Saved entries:
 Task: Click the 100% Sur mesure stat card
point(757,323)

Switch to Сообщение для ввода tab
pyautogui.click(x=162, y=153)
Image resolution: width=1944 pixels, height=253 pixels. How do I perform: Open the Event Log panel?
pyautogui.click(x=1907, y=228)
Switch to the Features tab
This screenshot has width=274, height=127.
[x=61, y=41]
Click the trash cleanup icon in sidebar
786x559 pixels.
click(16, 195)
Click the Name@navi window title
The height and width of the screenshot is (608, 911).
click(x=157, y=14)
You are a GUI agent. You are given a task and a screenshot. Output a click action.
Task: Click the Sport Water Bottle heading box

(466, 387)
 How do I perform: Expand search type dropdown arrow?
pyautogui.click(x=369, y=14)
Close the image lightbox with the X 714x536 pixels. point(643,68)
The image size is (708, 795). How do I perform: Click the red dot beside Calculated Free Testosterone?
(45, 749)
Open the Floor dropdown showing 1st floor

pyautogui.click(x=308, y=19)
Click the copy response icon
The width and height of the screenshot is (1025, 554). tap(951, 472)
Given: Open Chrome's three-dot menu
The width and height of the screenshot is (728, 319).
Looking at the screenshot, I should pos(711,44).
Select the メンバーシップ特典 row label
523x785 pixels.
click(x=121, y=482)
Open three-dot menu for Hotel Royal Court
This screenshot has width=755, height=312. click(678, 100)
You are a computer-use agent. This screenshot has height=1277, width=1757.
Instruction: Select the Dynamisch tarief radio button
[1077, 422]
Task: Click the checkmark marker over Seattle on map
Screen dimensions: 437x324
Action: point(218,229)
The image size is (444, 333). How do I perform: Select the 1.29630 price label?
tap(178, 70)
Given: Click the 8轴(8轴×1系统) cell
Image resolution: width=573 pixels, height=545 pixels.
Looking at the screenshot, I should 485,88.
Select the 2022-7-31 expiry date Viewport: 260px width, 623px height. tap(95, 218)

Assignment — Send back each record exactly, and include them all.

Answer box —
 Task: Click the 100% Sur mesure stat card
point(757,323)

Switch to Сообщение для ввода tab
pyautogui.click(x=162, y=153)
Image resolution: width=1944 pixels, height=253 pixels. How do I perform: Open the Event Log panel?
pyautogui.click(x=1907, y=228)
Switch to the Features tab
This screenshot has width=274, height=127.
[x=61, y=41]
Click the trash cleanup icon in sidebar
786x559 pixels.
click(16, 195)
Click the Name@navi window title
The height and width of the screenshot is (608, 911).
click(x=157, y=14)
You are a GUI agent. You are given a task and a screenshot. Output a click action.
Task: Click the Sport Water Bottle heading box

(466, 387)
 How do I perform: Expand search type dropdown arrow?
pyautogui.click(x=369, y=14)
Close the image lightbox with the X 714x536 pixels. point(643,68)
The image size is (708, 795). How do I perform: Click the red dot beside Calculated Free Testosterone?
(45, 749)
Open the Floor dropdown showing 1st floor

pyautogui.click(x=308, y=19)
Click the copy response icon
The width and height of the screenshot is (1025, 554). tap(951, 472)
Given: Open Chrome's three-dot menu
The width and height of the screenshot is (728, 319).
Looking at the screenshot, I should pos(711,44).
Select the メンバーシップ特典 row label
523x785 pixels.
click(x=121, y=482)
Open three-dot menu for Hotel Royal Court
This screenshot has width=755, height=312. click(678, 100)
You are a computer-use agent. This screenshot has height=1277, width=1757.
Instruction: Select the Dynamisch tarief radio button
[1077, 422]
Task: Click the checkmark marker over Seattle on map
Screen dimensions: 437x324
Action: point(218,229)
The image size is (444, 333). How do I perform: Select the 1.29630 price label?
tap(178, 70)
Given: Click the 8轴(8轴×1系统) cell
Image resolution: width=573 pixels, height=545 pixels.
Looking at the screenshot, I should 485,88.
Select the 2022-7-31 expiry date Viewport: 260px width, 623px height. tap(95, 218)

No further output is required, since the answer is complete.